**DATASET EXCERPTS**
<<<<

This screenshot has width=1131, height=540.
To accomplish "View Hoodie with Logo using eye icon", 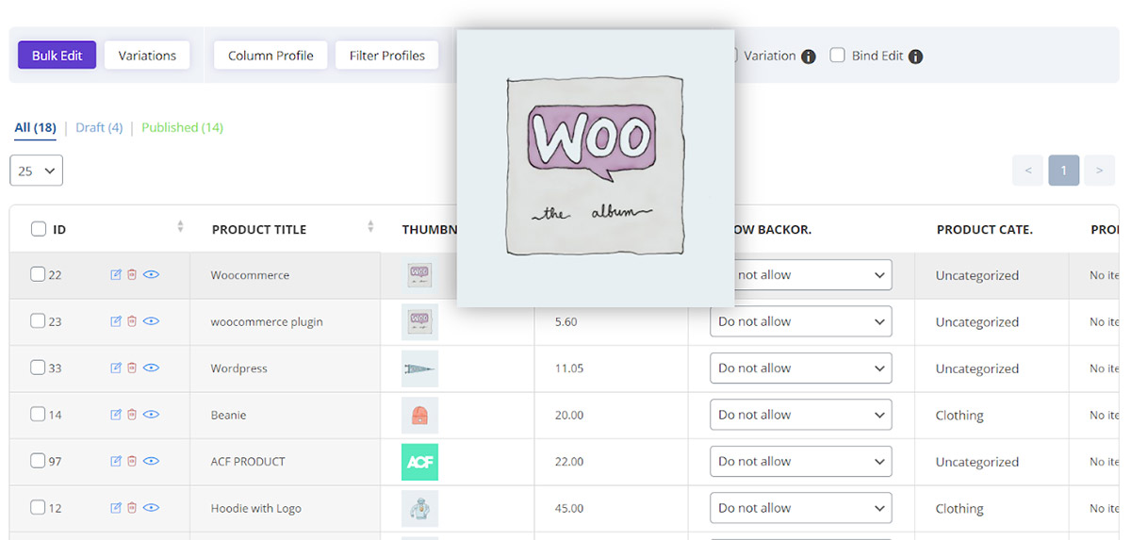I will click(x=151, y=508).
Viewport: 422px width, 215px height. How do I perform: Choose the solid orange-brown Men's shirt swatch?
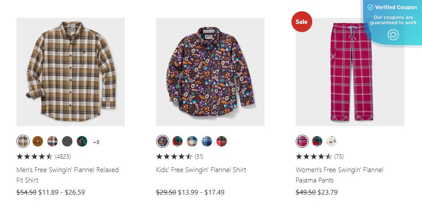click(x=38, y=141)
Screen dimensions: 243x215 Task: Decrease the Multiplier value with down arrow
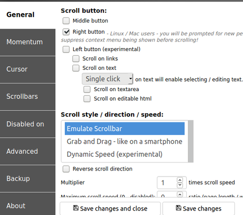tap(180, 185)
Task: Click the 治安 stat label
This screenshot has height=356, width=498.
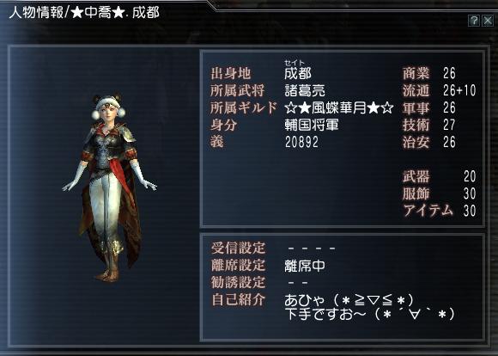Action: (x=416, y=142)
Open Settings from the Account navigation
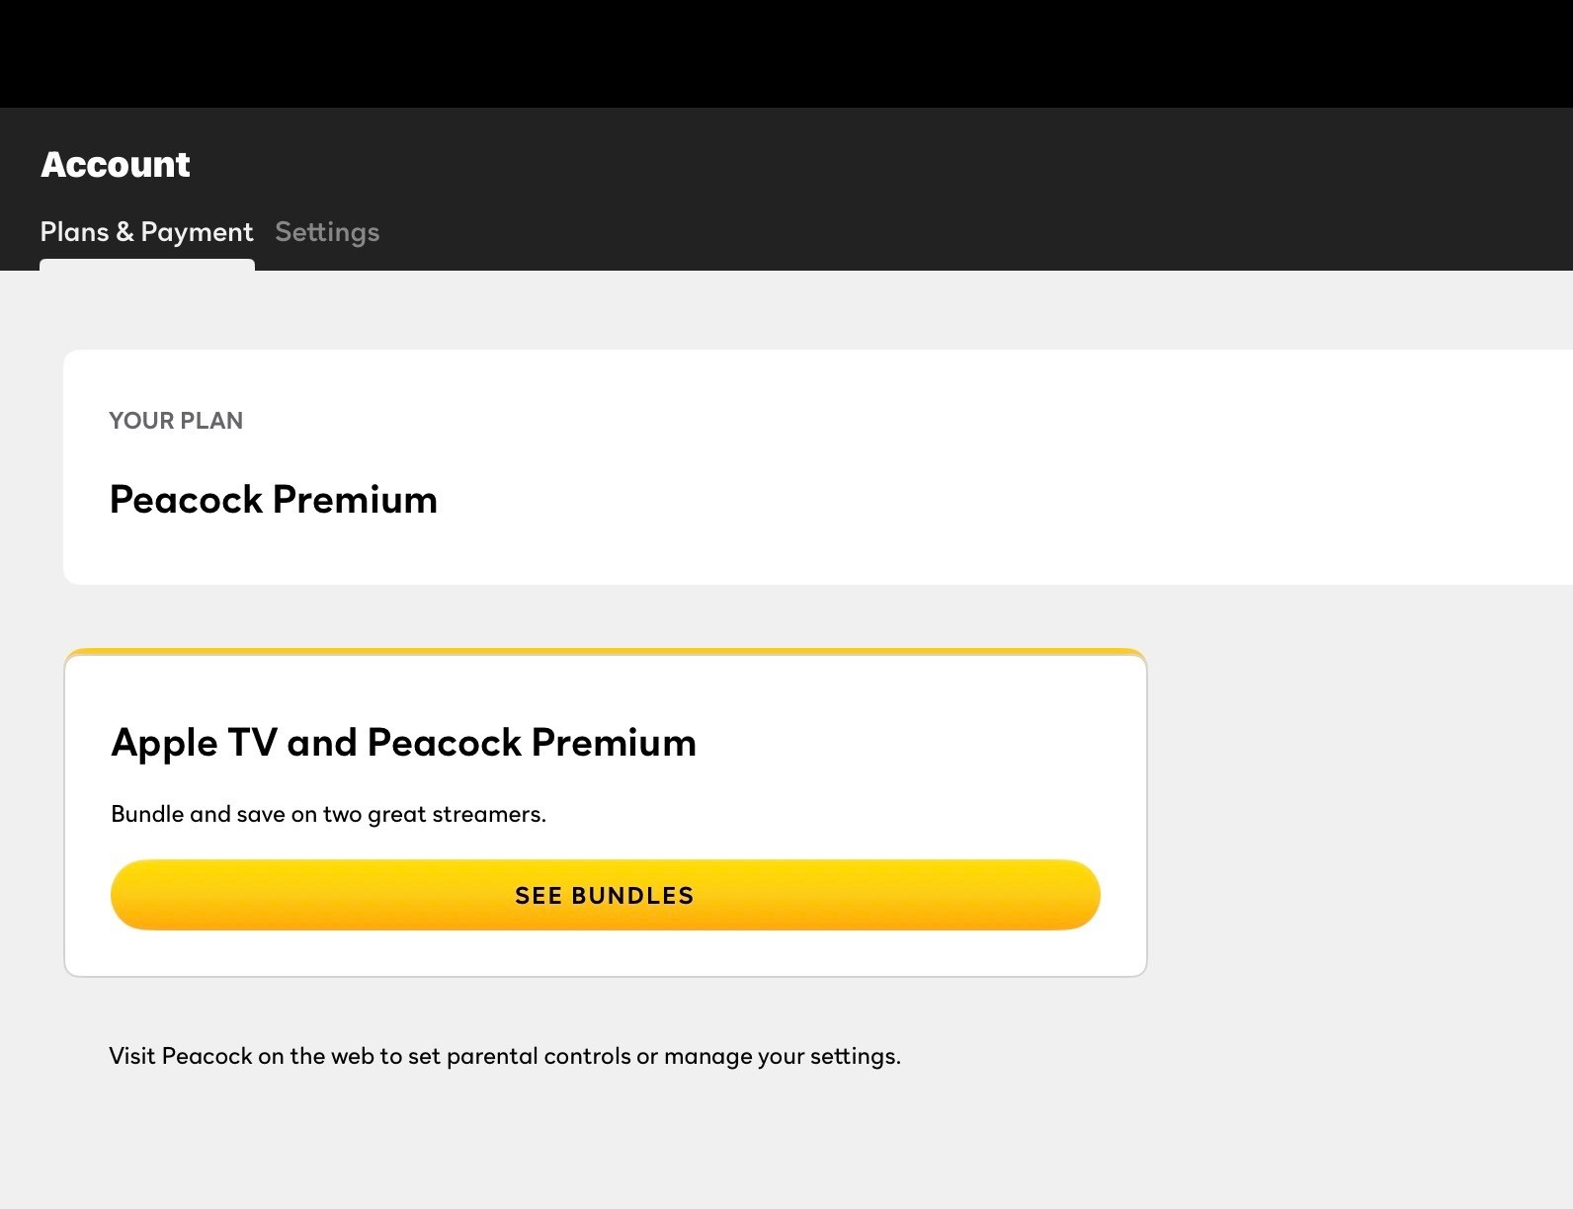 326,232
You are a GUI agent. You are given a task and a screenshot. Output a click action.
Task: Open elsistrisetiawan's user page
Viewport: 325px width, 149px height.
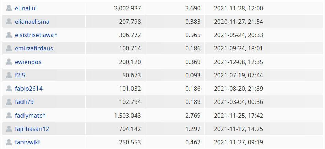coord(36,35)
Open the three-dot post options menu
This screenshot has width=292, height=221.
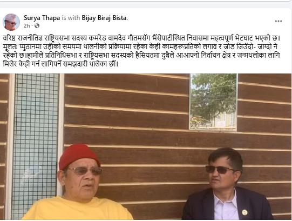[x=278, y=21]
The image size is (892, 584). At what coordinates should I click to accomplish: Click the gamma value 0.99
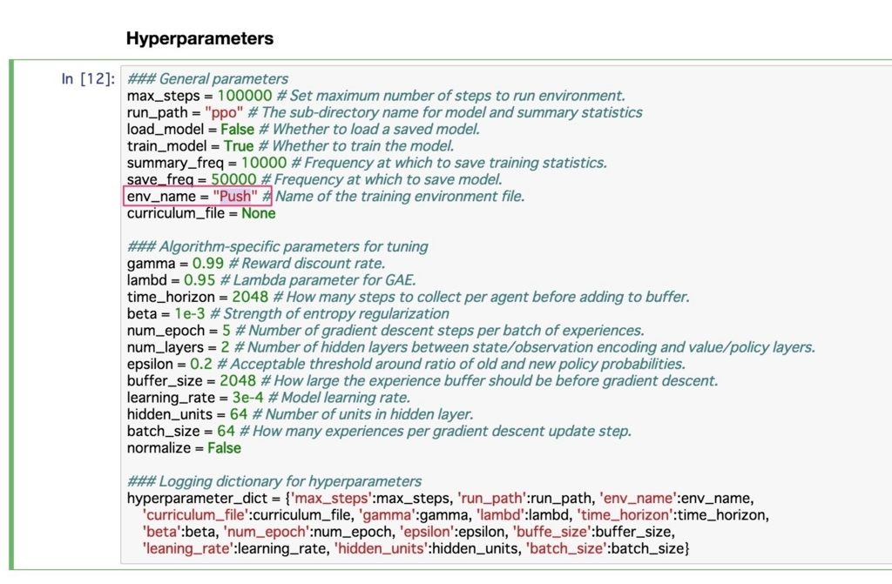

>>>>

With pictures excluded, restate word for word the lines from the one that contains "You are a GUI" through the end of the material, inclusive, and nothing more.

You are a GUI agent. You are given a task and a screenshot. Output a click action.
Task: Open elsistrisetiawan's user page
Viewport: 325px width, 149px height.
coord(36,35)
Open the three-dot post options menu
This screenshot has width=292, height=221.
[x=278, y=21]
The image size is (892, 584). At what coordinates should I click to accomplish: Click the gamma value 0.99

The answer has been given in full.